### Provided passage
==============================

# Inconsiderate Boarders



## mgeidson (Dec 28, 2011)

my mom and i own a small ten acre farm and we recently started boarding a couple horses. The horses came in poor condition from a previous barn they were at and when they came here they needed constant care. The people that own these horses are older and they don't ride but wanted a place where they could get proper care, and they also wanted to be able to see them more frequently. In the beginning they were out quite a bit but soon did not come out really at all. They do travel a lot but there are not great at communicating which often leads to us having to pay for their expenses. They also do not know much about horses and that lack of knowledge has been challenging for us. We give them advice on what they need to buy for their horses but they end up buying a very cheap item that ends up not working for the horse. We give these horse excellent care and have given charged very little for board due their financial issues. They are nice people but they get irritated with us when we tell them something is not going to work and give us an attitude. My mom is close to giving them notice to leave our barn and find somewhere else to board their horses. I really don't want to punish the horses for their owners lack of care and knowledge. If you can give me any ideas of what I could do to make our relationship between us and our boarders go more smoothly I would appreciate it.


----------



## wyominggrandma (Nov 4, 2009)

if they travel enough so they can't see their horses, then they don't need a break because of finances. Traveling is not cheap. Sounds like they just want someone else to take care of their horses, but want it done at little cost to them
Your mom needs to either give them notice,or raise the board so THEY pay all the expenses that go along with having two horses.


----------



## MyBoyPuck (Mar 27, 2009)

I agree, if they travel a lot, money is not an issue. It's more the horses are not their top priority. Maybe just sit down with them and say their board covers A, B & C. Anything you have to do on top of that, they will be billed for. Get something in writing that either they be contacted prior to doing anything to get permission or just get blanket permission up front to make decisions for their care.


----------



## hillside farm (Dec 23, 2011)

Boarding horses are just that feed, water, bedding if stalled, or good fences if they are pastured with a shelter and plenty of pasture & water.
That is it.
Vet care, farrier, training, etc. is up to the horse owner, unless you agreed to other things at the time you had them sign a boarding contract.
I agree with the other posts as to them traveling,must have money to travel, so they will have to travel less and take care of their responsibilty with their horses.
Sometimes boarders will take advantage of your kindness, do not let that happen.
Good Luck


----------



## sillyhorses (Sep 2, 2011)

==============================

### Dataset content
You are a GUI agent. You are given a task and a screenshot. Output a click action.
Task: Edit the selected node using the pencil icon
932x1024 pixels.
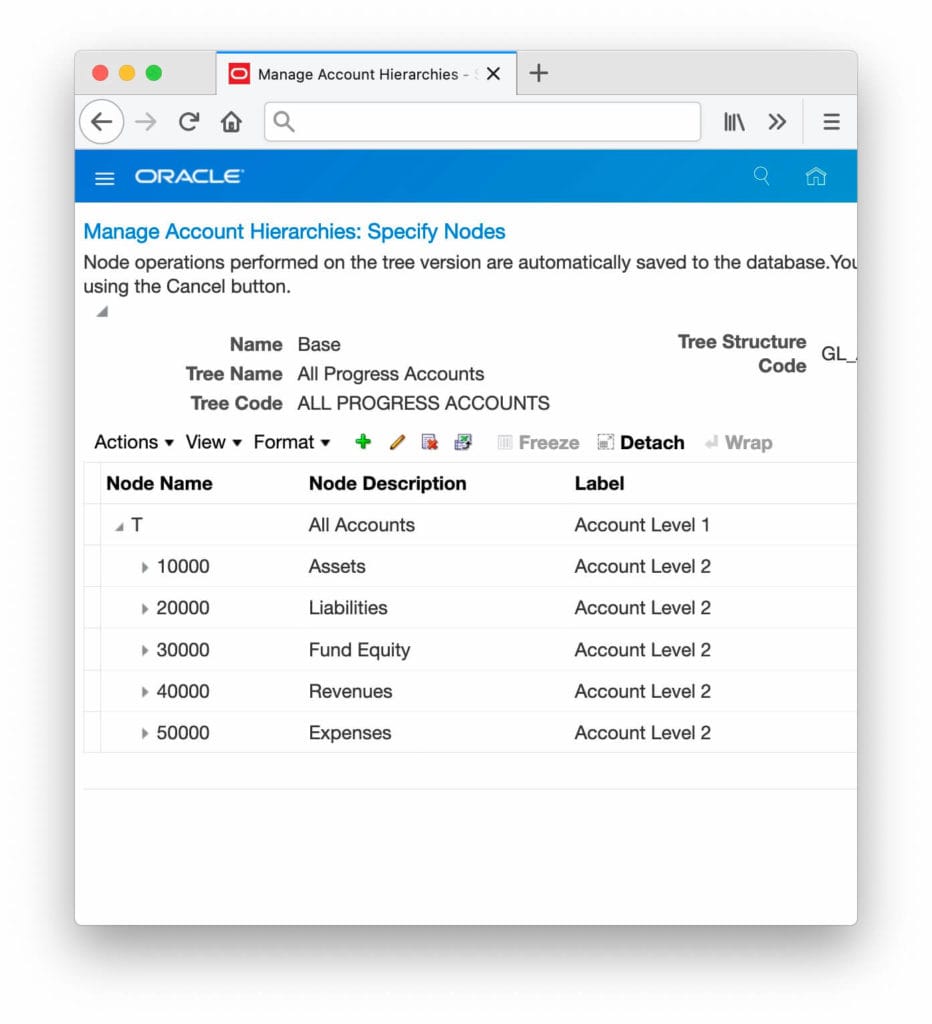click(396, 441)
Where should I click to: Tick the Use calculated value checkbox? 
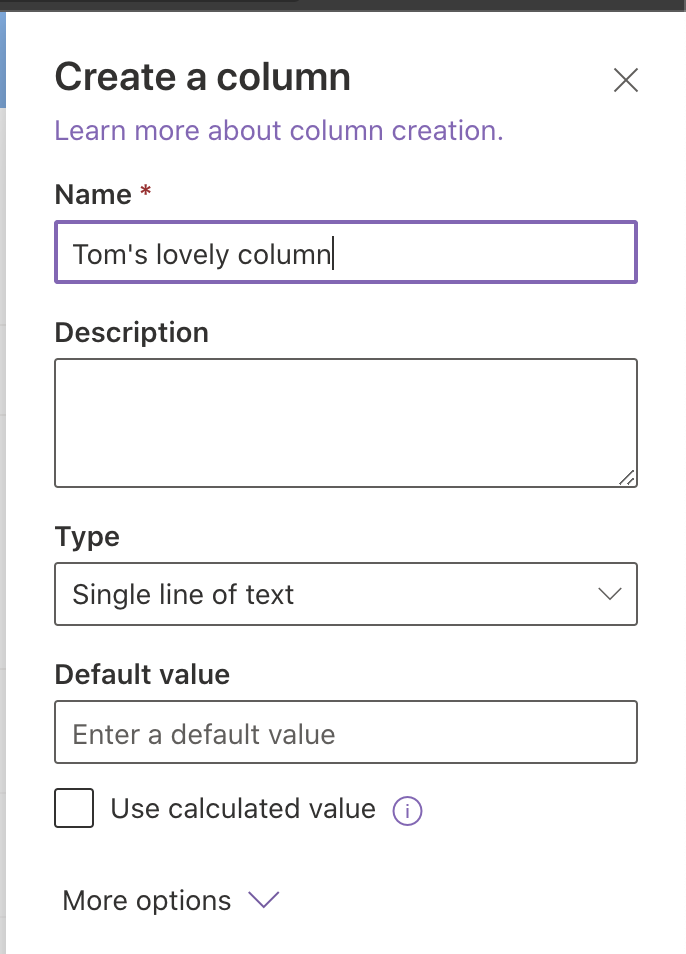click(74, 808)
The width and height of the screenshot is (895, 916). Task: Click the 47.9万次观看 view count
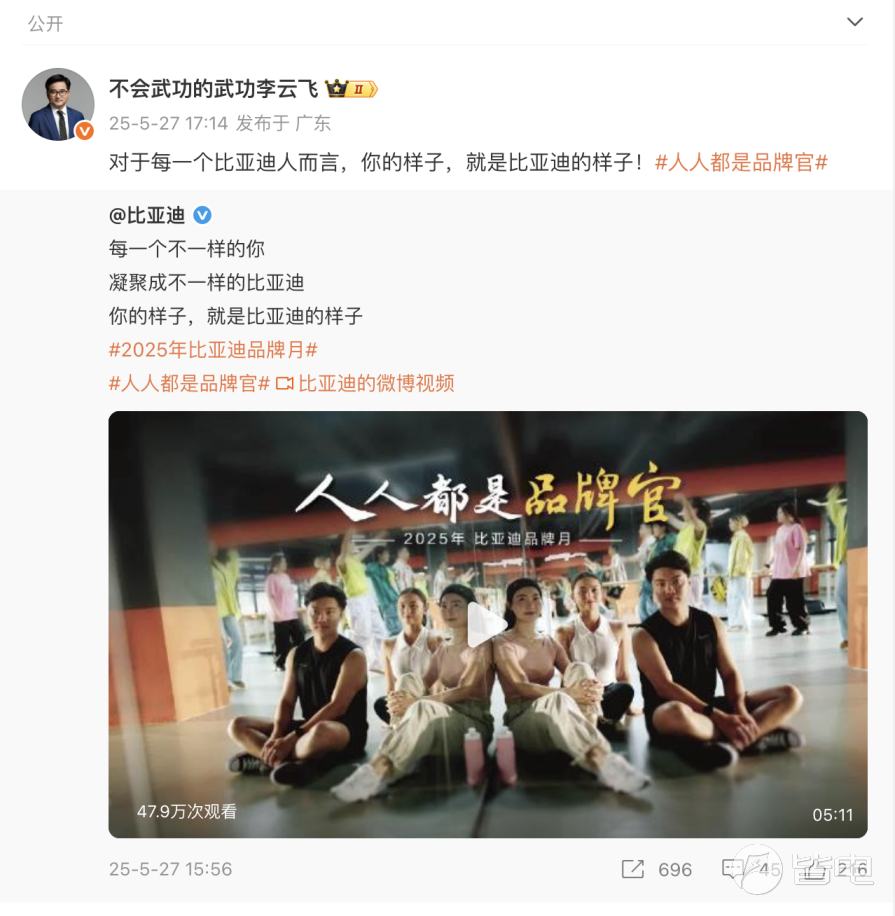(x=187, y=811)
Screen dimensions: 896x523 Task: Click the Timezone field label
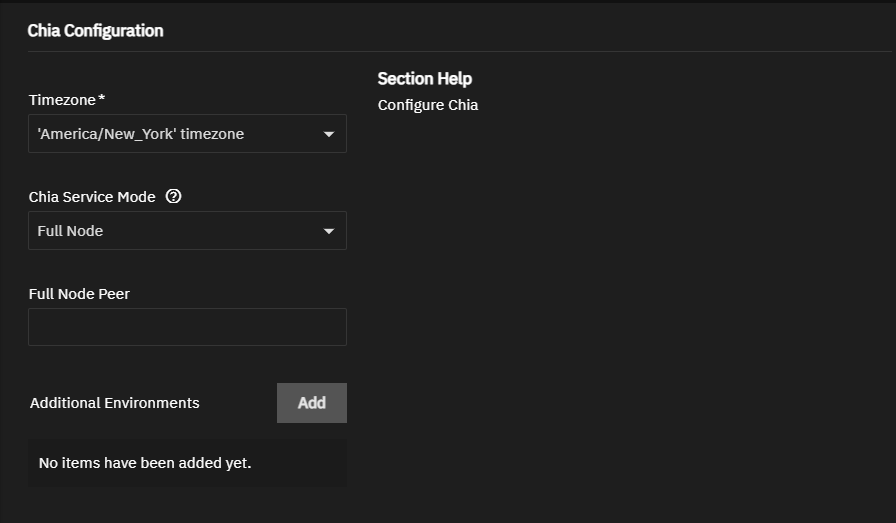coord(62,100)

==============================

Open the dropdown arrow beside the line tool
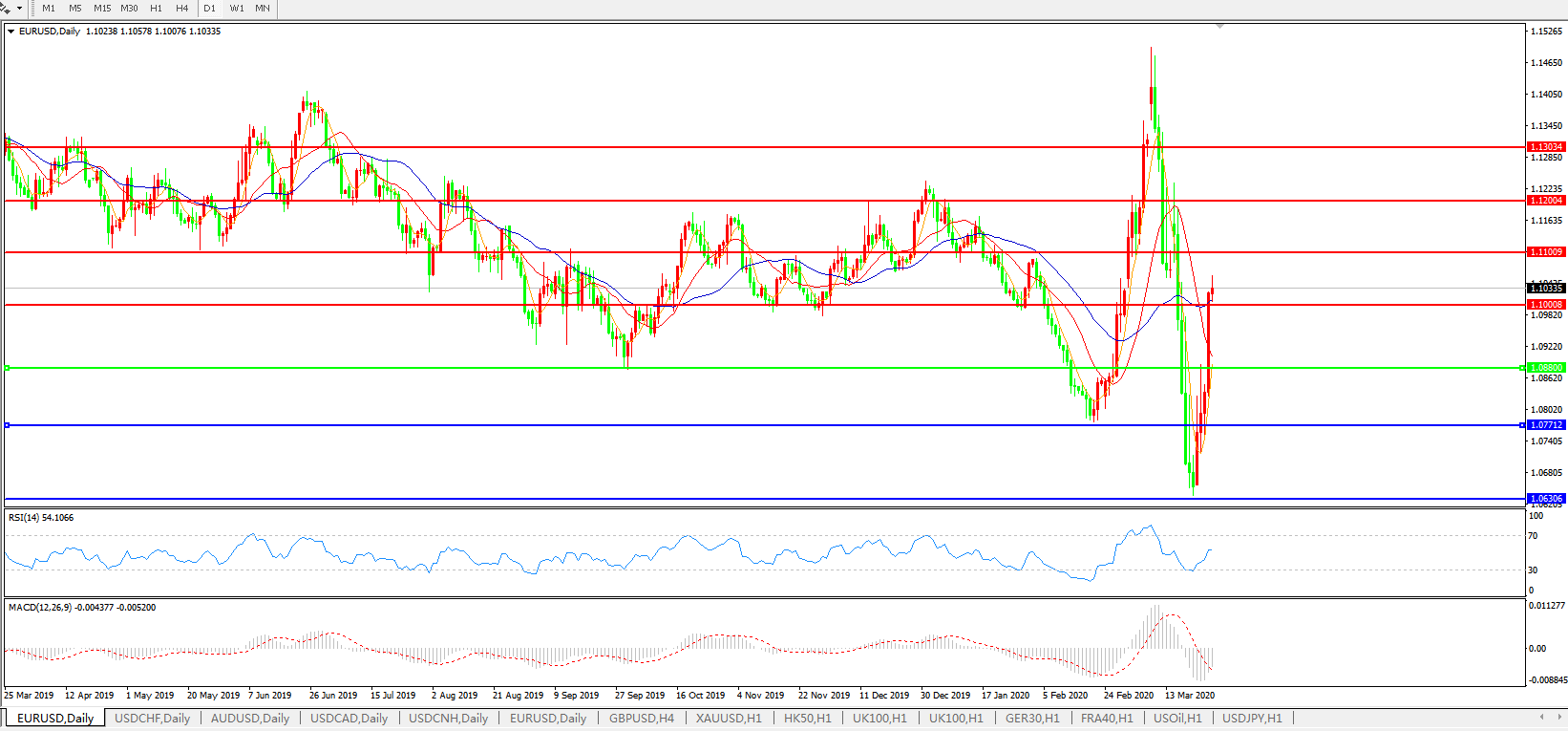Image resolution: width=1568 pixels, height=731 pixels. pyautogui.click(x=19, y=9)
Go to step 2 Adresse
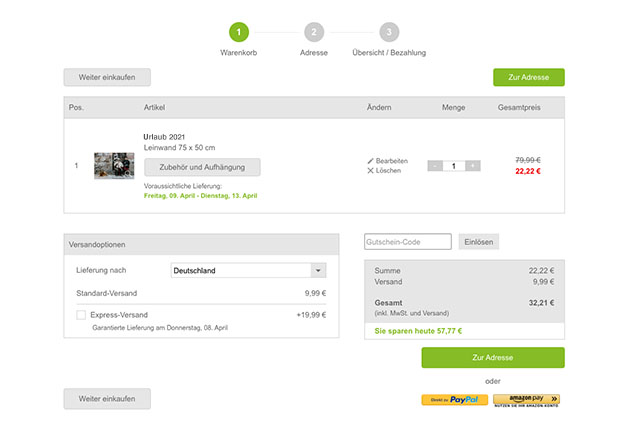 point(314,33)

==============================

### Task set
1. Answer these from the horse-boarding thread, one line each:
(a) How large is the farm that the first poster and their mom own?
(b) According to hillside farm, which kinds of care are up to the horse owner unless agreed otherwise in the boarding contract?
(c) What two options does MyBoyPuck suggest getting in writing?
2. List every username that heads a post in the horse-boarding thread.
3. Continue the horse-boarding thread from its last line.

### Answer list
1.
(a) Ten acres.
(b) Vet care, farrier, training, etc.
(c) Either the owners are contacted first to give permission before anything is done, or blanket permission is given up front to make decisions about the horses' care.

2. mgeidson, wyominggrandma, MyBoyPuck, hillside farm, sillyhorses

3.
You don't mention having a boarding contract. I'd start there, and just let them know that because of the huge responsibility and liability involved in caring for an animal as large as a horse, you've decided that you need to formalize the situation more. If you need to, fib a bit and say your home owners insurance found out you were boarding and demanded a contract or they'll drop you  You can then put in writing when their board is due, and if need be, add a clause that says every other month $XX is due for worming and farrier fees. And maybe once per year (pick a month) $XXX will be due for shots/coggins and a holding fee (if need be). Be sure to include what they are paying you for (X lbs of grain, Y flakes/lbs of hay, Z bales of bedding, stall cleaning, turn out... whatever it is that you provide). Good luck!


----------



## franknbeans (Jun 7, 2007)

My best friend boards a few SELECT horses at her house. She is really careful to select the people and horses well so that they are a good fit. It is YOUR HOME. If you are not happy with the situation, I would give them the boot. It was the same way when I had horses at my house. It is not like you are running a huge business, nor do you want to. It should be a mutually beneficial situation.
Those of us who are fortunate enough to be at my friends house feel lucky to be there, and as such we are more than willing to pitch in if needed (we are rarely asked, but emergencies DO happen), all get along and work together well. We also all watch out for each others horses.

If you decide to keep these people-get a contract that CLEARLY states everything. You are NOT responsible for their horses bills. Period.


----------



## mls (Nov 28, 2006)

mgeidson said:


> If you can give me any ideas of what I could do to make our relationship between us and our boarders go more smoothly I would appreciate it.


A contract and rules.

Your boarders will know what to expect from you and they will know what you expect from them.

Period.


----------



## Joe4d (Sep 1, 2011)

Do you have a contract ? Have you objected to what they are doing in writing ?
basic english common law, says if you dont object then you agree. 
If you are gonna do anything that involves just about anytype of financial or barter transaction you need a contract spelling out the "this for that". As well as duties and responsibilities of each party.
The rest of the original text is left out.